[SHORT TASK]: In the listing below, copy out every line from the one containing "400x400 pixels. How" to the one containing "(x=45, y=538)", both included, keeping each character unchanged.

[MATERIAL FOR THIS EXERCISE]:
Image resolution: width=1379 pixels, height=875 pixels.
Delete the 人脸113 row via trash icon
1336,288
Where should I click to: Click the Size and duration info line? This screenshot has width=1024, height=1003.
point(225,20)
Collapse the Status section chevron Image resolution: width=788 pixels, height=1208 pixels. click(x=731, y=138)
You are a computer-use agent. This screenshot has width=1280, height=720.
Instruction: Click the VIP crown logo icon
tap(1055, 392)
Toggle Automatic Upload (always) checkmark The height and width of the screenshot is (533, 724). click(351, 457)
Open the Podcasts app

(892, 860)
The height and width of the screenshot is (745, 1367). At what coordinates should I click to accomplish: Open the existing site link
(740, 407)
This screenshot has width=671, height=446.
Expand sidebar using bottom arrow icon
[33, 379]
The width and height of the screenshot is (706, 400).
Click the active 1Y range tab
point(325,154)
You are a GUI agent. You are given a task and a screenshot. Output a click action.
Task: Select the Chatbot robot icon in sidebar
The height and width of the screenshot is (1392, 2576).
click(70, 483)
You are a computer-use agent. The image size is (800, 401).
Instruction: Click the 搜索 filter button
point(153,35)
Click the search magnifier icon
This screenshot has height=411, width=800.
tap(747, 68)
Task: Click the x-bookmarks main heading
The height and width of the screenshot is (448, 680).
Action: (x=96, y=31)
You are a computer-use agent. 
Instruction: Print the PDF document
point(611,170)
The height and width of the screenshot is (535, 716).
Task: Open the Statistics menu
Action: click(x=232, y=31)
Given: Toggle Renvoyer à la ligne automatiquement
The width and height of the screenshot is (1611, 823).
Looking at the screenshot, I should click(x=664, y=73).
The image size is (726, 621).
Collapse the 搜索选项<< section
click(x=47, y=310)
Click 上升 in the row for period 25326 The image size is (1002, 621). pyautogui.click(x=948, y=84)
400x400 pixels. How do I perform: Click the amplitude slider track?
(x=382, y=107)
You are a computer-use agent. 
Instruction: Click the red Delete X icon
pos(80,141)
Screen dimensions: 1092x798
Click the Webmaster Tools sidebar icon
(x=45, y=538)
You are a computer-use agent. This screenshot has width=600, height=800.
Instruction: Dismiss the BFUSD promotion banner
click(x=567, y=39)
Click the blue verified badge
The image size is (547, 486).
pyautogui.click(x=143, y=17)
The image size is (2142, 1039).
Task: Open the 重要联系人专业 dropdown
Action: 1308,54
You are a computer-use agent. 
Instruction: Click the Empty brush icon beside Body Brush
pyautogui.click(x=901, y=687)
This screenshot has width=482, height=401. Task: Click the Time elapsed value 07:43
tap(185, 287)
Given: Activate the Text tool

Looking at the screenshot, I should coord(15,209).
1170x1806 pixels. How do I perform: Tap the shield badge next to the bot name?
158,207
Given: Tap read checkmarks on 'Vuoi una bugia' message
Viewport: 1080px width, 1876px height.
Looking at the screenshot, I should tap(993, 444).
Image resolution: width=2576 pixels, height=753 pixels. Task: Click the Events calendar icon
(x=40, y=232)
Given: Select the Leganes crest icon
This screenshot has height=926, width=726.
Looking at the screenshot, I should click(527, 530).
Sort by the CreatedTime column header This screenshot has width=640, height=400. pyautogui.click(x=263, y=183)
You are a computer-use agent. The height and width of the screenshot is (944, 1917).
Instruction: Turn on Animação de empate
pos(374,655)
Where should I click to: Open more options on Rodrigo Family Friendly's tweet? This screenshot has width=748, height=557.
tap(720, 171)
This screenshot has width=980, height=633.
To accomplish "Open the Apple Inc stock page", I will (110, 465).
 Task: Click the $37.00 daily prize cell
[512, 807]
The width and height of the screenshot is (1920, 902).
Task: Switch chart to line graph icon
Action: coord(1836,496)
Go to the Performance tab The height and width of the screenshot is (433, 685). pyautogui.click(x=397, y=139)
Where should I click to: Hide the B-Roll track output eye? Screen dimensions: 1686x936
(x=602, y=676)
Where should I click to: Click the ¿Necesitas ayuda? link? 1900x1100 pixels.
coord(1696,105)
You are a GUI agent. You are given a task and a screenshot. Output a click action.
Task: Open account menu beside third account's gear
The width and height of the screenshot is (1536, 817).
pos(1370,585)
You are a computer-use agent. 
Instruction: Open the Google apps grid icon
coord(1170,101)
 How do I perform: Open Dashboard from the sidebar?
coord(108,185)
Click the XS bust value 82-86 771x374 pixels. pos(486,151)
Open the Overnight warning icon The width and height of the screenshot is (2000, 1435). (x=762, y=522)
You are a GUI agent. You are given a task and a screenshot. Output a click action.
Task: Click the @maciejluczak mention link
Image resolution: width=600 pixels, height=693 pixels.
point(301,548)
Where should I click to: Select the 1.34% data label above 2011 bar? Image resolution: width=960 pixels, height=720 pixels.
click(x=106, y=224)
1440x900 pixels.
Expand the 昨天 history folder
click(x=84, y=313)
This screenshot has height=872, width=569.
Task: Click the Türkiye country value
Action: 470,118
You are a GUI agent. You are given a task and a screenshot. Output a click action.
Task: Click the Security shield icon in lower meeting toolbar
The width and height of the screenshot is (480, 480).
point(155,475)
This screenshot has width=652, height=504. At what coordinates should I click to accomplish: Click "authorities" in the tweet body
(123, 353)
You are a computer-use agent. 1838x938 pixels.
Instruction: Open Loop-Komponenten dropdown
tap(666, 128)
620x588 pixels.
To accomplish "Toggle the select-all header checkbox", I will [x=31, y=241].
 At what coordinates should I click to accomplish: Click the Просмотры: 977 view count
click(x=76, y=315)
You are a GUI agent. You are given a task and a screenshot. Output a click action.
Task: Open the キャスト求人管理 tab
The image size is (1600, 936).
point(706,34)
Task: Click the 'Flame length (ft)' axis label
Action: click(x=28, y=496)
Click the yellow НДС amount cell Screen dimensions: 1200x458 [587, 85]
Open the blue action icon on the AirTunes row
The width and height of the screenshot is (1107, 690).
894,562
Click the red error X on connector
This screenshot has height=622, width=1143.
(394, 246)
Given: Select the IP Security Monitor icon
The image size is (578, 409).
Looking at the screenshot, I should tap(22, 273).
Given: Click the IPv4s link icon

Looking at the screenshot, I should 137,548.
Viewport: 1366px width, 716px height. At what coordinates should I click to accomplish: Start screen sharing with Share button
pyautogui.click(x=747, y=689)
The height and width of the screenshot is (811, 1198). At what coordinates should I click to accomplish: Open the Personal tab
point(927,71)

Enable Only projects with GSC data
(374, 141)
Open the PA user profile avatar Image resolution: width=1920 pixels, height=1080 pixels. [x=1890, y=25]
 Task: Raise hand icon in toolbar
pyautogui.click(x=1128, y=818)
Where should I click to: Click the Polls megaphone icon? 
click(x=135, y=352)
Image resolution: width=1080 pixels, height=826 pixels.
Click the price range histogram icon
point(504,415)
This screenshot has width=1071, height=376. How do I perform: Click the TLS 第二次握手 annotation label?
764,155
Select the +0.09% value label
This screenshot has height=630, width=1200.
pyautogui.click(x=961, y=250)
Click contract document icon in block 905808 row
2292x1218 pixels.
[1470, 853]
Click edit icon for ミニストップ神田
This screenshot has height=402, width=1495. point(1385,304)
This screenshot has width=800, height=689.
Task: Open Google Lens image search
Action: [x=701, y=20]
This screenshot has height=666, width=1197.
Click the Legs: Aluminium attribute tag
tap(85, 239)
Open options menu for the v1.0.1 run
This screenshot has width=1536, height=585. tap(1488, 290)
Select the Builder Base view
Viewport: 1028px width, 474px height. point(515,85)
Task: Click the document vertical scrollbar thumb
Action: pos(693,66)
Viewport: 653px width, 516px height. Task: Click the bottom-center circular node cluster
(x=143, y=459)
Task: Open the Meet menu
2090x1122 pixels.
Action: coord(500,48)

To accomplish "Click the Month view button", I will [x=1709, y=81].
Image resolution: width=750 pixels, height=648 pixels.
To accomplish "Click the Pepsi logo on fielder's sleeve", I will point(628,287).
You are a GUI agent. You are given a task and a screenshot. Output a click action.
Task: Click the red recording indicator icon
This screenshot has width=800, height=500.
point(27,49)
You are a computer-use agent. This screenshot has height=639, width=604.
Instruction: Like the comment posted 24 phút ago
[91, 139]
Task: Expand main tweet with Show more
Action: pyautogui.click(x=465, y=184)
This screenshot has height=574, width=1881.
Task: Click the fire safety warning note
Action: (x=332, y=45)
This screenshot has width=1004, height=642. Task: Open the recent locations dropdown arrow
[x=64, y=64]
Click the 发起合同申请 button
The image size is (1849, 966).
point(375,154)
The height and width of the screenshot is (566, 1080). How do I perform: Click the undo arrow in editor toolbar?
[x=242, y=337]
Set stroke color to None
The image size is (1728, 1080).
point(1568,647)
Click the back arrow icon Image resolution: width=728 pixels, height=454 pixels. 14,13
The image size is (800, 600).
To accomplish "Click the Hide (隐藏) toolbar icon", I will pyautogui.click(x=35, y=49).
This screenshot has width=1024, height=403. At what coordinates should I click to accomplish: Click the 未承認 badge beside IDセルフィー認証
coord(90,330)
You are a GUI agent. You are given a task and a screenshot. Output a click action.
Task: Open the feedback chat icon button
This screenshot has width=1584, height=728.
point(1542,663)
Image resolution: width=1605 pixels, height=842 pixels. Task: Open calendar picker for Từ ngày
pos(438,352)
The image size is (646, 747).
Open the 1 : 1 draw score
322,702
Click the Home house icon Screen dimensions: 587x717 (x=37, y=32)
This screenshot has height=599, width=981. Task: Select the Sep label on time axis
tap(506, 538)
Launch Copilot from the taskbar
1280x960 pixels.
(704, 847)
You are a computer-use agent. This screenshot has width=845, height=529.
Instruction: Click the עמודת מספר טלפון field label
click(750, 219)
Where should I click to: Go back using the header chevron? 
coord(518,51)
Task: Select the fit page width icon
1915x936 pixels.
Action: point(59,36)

[RESULT]:
400x400 pixels. How do I perform: Click the amplitude slider track?
(x=382, y=107)
You are a computer-use agent. 
Instruction: Click the red Delete X icon
pos(80,141)
Screen dimensions: 1092x798
Click the Webmaster Tools sidebar icon
(x=45, y=538)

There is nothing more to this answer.